I have been living in a share house since moving to Australia and have not had to deal with bills, (I just pay my rent and everything like electricity, gas and water is taken out of that) so I literally have no idea where to go to get my electricity and water from when I move into my own place.

I am looking to move to the inner west. Could anyone recommend an electricity, gas and water companies at all? 

Thank you


----------



## robboat (Jun 12, 2012)

KbIZZLE said:


> Hi guys,
> I have been living in a share house since moving to Australia and have not had to deal with bills, (I just pay my rent and everything like electricity, gas and water is taken out of that) so I literally have no idea where to go to get my electricity and water from when I move into my own place.
> I am looking to move to the inner west.

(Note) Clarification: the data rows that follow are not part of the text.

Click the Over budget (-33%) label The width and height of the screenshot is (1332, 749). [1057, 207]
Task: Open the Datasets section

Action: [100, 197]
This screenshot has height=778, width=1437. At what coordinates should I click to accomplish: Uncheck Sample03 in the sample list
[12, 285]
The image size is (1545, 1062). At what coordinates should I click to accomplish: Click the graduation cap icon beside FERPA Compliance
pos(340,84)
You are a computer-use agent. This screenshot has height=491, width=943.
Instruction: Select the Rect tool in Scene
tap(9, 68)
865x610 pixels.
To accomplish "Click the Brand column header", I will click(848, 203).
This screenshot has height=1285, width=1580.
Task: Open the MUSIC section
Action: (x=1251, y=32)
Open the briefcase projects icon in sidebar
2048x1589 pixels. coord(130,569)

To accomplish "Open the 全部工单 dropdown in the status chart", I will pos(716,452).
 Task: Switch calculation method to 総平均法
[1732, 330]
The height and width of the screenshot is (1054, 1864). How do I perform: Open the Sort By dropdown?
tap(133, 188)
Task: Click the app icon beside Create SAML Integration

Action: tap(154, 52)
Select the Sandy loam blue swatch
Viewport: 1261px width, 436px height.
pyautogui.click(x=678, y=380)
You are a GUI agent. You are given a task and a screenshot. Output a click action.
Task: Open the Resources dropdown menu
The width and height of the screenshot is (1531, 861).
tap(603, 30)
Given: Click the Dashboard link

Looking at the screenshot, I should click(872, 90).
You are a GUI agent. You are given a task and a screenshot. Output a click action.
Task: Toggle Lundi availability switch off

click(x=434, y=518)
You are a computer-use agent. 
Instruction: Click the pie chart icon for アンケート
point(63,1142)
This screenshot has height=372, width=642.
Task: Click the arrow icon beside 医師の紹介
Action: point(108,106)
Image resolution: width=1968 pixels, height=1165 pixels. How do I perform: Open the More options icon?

Could anyone recommend an electricity, gas and water companies at all?
> Thank you


Are you still renting...?....or becoming an owner?

Water rates are usually paid by the owner....water usage is paid by the tenant.
Electric and gas are in the tenant name.

Google "electricity choice nsw" and you will get many services that match you to the energy supplier of choice.

There are plenty of choices for plans and such....you need to make your own decision who you select.

It will all cost you....energy prices are just going up and up.....


----------